Énoncé a:
Renvoyez telles quelles les lignes placées après le texte, en commençant par la toute première et en allant jusqu'à la ligne qui contient "tap(66, 393)", celle-ci comprise.

Extrait de page:
De l’écolier Corse de Brienne au prénom insolite, au proscrit de Sainte Hélène, on connaît tout de Napoléon. Les victoires, l’apogée, la chute… Voici pourtant du nouveau : ses racines, dans lesquelles nous plonge l’actuelle exposition du musée de Bois-Préau.
“Joseph, si notre père nous voyait ! “ lançait le nouvel empereur à son frère aîné le jour de son sacre à Notre-Dame. Qu’en eût-il pensé Charles Bonaparte, mort vingt ans trop tôt pour assister au triomphe de son fils, ce 2 décembre 1804 ? Aurait-il affiché le même scepticisme que son épouse Laetitia, qui refusa même de s’y rendre ? « Pourvou qué ça doure… ! » Charles n’est pourtant pas pour rien dans l’incroyable ascension de sa progéniture.

Lignes répertoriées:
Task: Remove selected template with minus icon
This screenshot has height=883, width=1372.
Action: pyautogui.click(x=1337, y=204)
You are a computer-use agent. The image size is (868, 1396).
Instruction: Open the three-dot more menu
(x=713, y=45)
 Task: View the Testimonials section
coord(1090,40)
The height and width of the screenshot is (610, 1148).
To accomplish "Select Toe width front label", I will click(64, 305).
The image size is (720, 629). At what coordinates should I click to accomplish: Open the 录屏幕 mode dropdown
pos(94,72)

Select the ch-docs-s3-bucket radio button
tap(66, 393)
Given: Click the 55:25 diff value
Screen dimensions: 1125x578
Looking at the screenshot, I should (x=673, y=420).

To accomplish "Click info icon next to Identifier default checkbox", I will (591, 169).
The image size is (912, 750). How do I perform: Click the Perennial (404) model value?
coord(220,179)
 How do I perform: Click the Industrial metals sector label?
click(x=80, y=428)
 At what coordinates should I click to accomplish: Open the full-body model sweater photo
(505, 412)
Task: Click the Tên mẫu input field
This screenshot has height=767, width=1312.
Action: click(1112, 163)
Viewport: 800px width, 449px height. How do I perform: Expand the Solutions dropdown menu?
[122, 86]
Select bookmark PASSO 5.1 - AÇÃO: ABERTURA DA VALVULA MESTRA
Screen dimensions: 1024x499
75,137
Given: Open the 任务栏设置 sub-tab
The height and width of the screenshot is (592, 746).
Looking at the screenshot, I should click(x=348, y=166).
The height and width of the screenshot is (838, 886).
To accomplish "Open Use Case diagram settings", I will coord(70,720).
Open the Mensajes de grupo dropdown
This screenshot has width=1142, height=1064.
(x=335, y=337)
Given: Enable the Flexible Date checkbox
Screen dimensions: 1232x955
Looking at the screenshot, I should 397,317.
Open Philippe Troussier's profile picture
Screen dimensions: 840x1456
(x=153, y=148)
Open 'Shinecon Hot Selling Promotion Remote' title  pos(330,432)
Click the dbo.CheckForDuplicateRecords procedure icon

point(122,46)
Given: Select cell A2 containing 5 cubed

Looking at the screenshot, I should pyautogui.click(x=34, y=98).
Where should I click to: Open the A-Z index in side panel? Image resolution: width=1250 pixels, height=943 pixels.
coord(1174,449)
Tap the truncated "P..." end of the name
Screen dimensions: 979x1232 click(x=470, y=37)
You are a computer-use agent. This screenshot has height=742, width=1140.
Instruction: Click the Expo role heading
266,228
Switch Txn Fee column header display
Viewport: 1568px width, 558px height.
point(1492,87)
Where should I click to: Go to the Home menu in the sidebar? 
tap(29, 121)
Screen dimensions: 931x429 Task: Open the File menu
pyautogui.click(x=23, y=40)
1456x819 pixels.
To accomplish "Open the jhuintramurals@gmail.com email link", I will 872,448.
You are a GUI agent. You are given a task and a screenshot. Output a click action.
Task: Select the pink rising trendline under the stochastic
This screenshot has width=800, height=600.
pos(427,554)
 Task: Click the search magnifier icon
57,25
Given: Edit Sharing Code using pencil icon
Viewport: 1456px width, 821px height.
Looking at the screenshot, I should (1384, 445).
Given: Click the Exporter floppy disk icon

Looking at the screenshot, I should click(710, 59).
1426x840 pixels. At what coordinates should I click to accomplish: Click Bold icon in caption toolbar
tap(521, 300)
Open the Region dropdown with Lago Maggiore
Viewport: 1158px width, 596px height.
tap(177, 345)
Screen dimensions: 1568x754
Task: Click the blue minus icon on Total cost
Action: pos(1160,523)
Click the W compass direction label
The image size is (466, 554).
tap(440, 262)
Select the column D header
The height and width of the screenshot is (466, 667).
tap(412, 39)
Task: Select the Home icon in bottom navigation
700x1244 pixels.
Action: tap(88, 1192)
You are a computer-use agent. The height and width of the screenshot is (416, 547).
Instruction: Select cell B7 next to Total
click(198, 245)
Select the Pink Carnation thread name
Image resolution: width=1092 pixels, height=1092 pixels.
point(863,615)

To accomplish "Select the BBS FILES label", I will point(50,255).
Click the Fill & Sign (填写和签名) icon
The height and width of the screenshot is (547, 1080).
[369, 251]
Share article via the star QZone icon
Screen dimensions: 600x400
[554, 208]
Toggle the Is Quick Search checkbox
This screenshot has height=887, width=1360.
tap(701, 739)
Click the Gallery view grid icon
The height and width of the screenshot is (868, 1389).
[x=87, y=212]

Énoncé b:
Retapez intégralement et sans aucune modification le texte sur Napoléon.

Corrigé a:
Task: Remove selected template with minus icon
This screenshot has height=883, width=1372.
Action: pyautogui.click(x=1337, y=204)
You are a computer-use agent. The image size is (868, 1396).
Instruction: Open the three-dot more menu
(x=713, y=45)
 Task: View the Testimonials section
coord(1090,40)
The height and width of the screenshot is (610, 1148).
To accomplish "Select Toe width front label", I will click(64, 305).
The image size is (720, 629). At what coordinates should I click to accomplish: Open the 录屏幕 mode dropdown
pos(94,72)

Select the ch-docs-s3-bucket radio button
tap(66, 393)

Corrigé b:
De l’écolier Corse de Brienne au prénom insolite, au proscrit de Sainte Hélène, on connaît tout de Napoléon. Les victoires, l’apogée, la chute… Voici pourtant du nouveau : ses racines, dans lesquelles nous plonge l’actuelle exposition du musée de Bois-Préau.
“Joseph, si notre père nous voyait ! “ lançait le nouvel empereur à son frère aîné le jour de son sacre à Notre-Dame. Qu’en eût-il pensé Charles Bonaparte, mort vingt ans trop tôt pour assister au triomphe de son fils, ce 2 décembre 1804 ? Aurait-il affiché le même scepticisme que son épouse Laetitia, qui refusa même de s’y rendre ? « Pourvou qué ça doure… ! » Charles n’est pourtant pas pour rien dans l’incroyable ascension de sa progéniture.